*TASK OBJECTIVE*: So that nothing is lost, write out all the lines below exactly.

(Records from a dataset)
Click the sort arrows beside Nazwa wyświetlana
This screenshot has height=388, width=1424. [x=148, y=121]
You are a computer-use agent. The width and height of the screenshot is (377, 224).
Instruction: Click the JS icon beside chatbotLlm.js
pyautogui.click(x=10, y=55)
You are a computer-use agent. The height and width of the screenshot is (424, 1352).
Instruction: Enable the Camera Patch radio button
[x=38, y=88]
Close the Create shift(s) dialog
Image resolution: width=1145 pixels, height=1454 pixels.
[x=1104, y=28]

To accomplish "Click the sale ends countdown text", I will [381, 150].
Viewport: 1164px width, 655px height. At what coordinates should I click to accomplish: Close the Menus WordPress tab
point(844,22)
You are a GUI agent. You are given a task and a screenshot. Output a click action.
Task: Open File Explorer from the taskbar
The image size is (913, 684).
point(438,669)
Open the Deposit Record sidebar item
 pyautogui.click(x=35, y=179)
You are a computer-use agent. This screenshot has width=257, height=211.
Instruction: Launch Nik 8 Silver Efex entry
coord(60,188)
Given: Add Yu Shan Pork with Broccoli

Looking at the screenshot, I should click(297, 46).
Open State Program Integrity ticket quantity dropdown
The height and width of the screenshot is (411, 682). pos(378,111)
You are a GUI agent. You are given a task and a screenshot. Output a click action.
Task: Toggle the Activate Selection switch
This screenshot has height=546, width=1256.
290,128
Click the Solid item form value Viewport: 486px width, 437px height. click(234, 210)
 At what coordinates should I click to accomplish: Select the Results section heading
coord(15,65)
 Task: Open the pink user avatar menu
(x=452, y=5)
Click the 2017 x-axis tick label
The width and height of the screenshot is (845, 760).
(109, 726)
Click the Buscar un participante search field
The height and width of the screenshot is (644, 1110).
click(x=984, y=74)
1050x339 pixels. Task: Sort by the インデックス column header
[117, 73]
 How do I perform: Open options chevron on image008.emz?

*SOLUTION FOR THIS EXERCISE*:
Click the sort arrows beside Nazwa wyświetlana
This screenshot has height=388, width=1424. [x=148, y=121]
You are a computer-use agent. The width and height of the screenshot is (377, 224).
Instruction: Click the JS icon beside chatbotLlm.js
pyautogui.click(x=10, y=55)
You are a computer-use agent. The height and width of the screenshot is (424, 1352).
Instruction: Enable the Camera Patch radio button
[x=38, y=88]
Close the Create shift(s) dialog
Image resolution: width=1145 pixels, height=1454 pixels.
[x=1104, y=28]

To accomplish "Click the sale ends countdown text", I will [381, 150].
Viewport: 1164px width, 655px height. At what coordinates should I click to accomplish: Close the Menus WordPress tab
point(844,22)
You are a GUI agent. You are given a task and a screenshot. Output a click action.
Task: Open File Explorer from the taskbar
The image size is (913, 684).
point(438,669)
Open the Deposit Record sidebar item
 pyautogui.click(x=35, y=179)
You are a computer-use agent. This screenshot has width=257, height=211.
Instruction: Launch Nik 8 Silver Efex entry
coord(60,188)
Given: Add Yu Shan Pork with Broccoli

Looking at the screenshot, I should click(297, 46).
Open State Program Integrity ticket quantity dropdown
The height and width of the screenshot is (411, 682). pos(378,111)
You are a GUI agent. You are given a task and a screenshot. Output a click action.
Task: Toggle the Activate Selection switch
This screenshot has height=546, width=1256.
290,128
Click the Solid item form value Viewport: 486px width, 437px height. click(234, 210)
 At what coordinates should I click to accomplish: Select the Results section heading
coord(15,65)
 Task: Open the pink user avatar menu
(x=452, y=5)
Click the 2017 x-axis tick label
The width and height of the screenshot is (845, 760).
(109, 726)
Click the Buscar un participante search field
The height and width of the screenshot is (644, 1110).
click(x=984, y=74)
1050x339 pixels. Task: Sort by the インデックス column header
[117, 73]
 How do I perform: Open options chevron on image008.emz?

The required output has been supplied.